Visually, Immortals of Aveum is one of the most impressive first-person shooters I’ve seen. Flinging spells with the frenetic intensity of firing a gun is a fun idea, and developer Ascendant Studios has captured it in a brightly colored fantasy world with clear military action game inspirations. The game sees you play as Jak, a battlemage with the rare ability to use all three forms of magic, who is fighting in a war for control of his planet. There are some potentially interesting narrative twists hiding in the magical FPS’ story, like environmentalism-inspired creature design and set dressing, but the big draw is the fast-paced shooting. Ahead of the game’s release, I spoke with Ascendent Studios founder and Immortals of Aveum game director Bret Robbins to talk about how the initial pitch of the game came together and what it takes to make a good magic-based action game.

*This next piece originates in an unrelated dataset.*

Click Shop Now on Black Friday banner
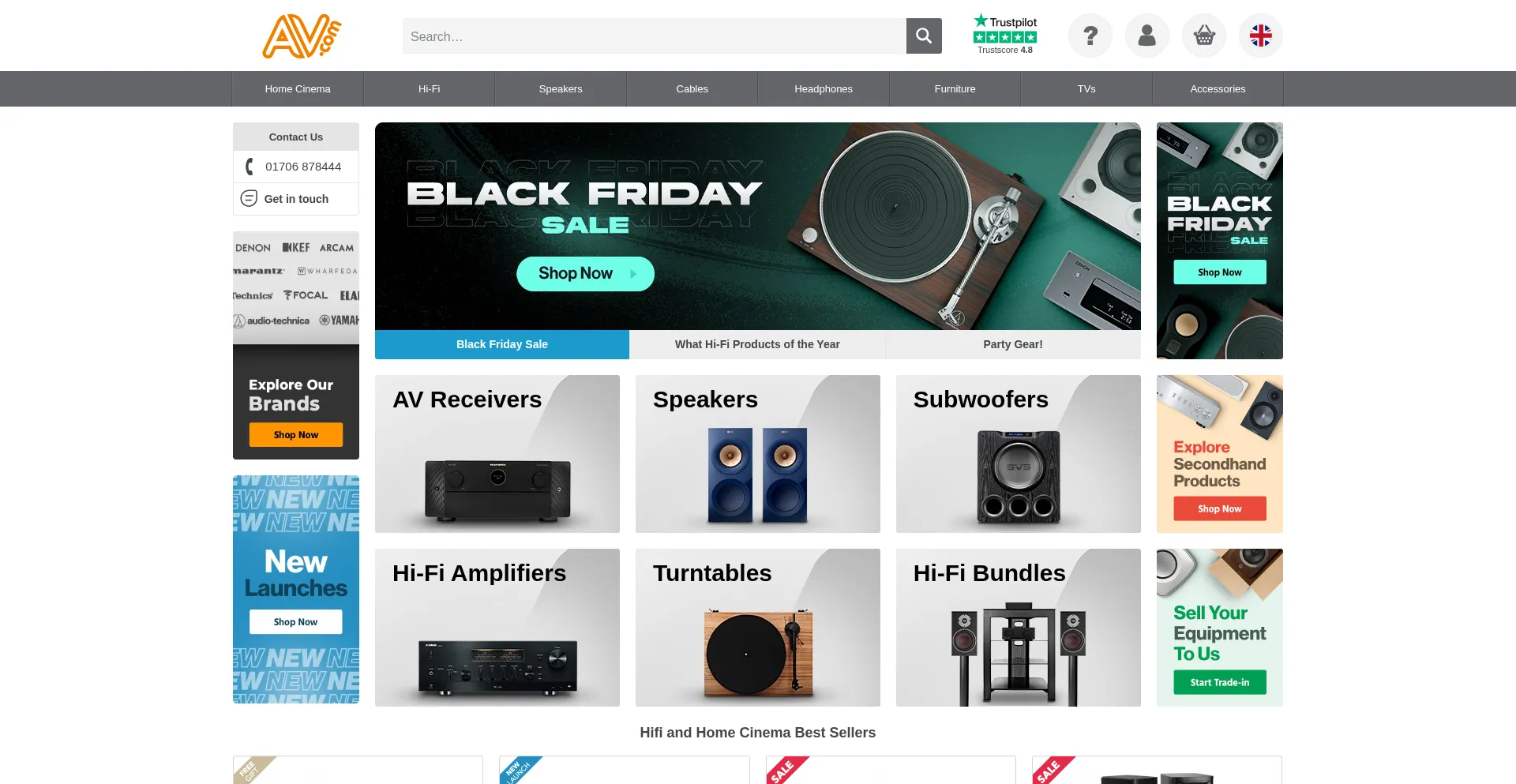 [x=585, y=273]
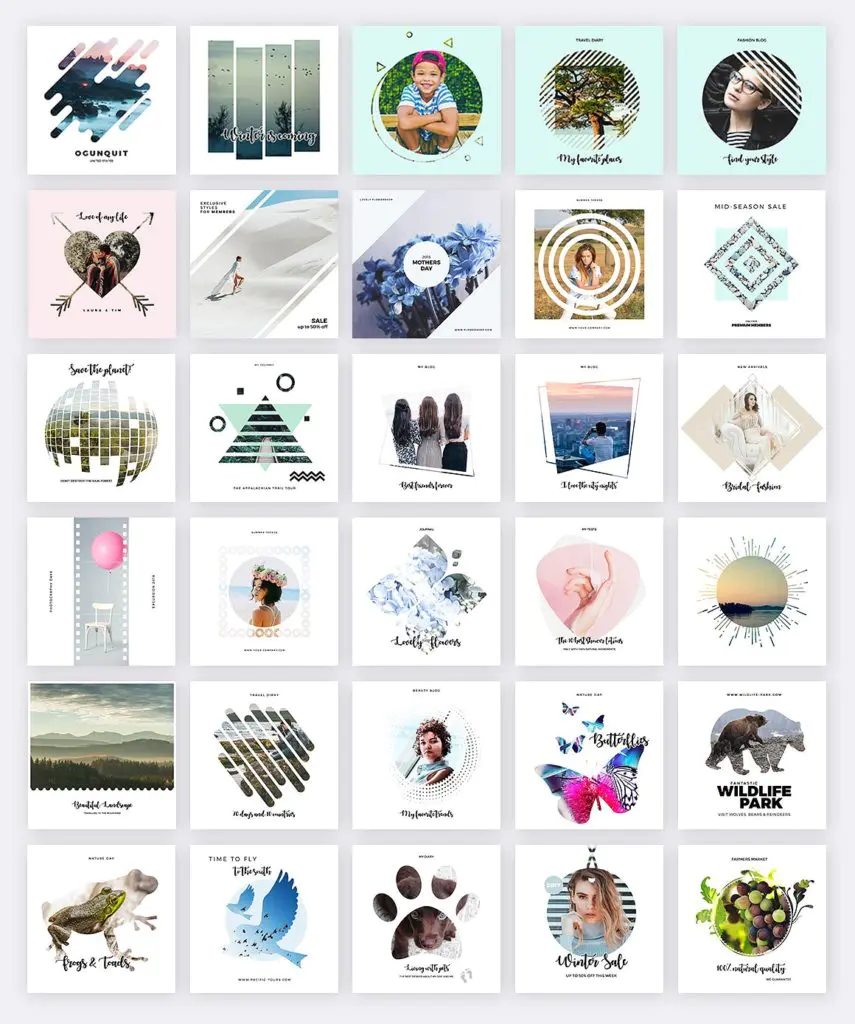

“I had been working on Call of Duty before I started [at Ascendant Studios] where, obviously, you get very dialed into what makes a great shooter and how it should play and how it should feel, how the control should feel,” Robbins said. “When we started prototyping with Immortals, we did a lot of experimentation very early and we failed fast at a lot of different things. And everyone’s familiar with what an assault rifle feels like, what a shotgun feels like. We had to create our own language and our own rules around how magic was going to feel and how it was going to play. And I think early on, especially early in development during our prototyping, we went down pretty complicated and bizarre roads and came up with a lot of weird shit and we were like, ‘All right, not sure this is working so well.'”

With ideas not panning out, the team decided to reset. Instead of initially prioritizing the fantasy side of the world, the game needed to be a great shooter first and foremost. “About a year in, I just said, ‘You know what? We need to make a shooter first. We need to make it feel great and then we’re going to do all the cool weird stuff we want to do and layer it on top of that,'” Robbins said. “And we spent about six months as a team just really focusing on that. It ended up being this really great combat prototype and that really became the foundation for the game would be. And once we had that, we were like, ‘This is the magic shooter. This feels great. This is magic. It’s not guns, it’s cool, it’s fast, you feel powerful.’ The whole thing was always about being a battlemage, living that fantasy of being this awesome battlemage. And we nailed it with that prototype and then layered the game on top of that.”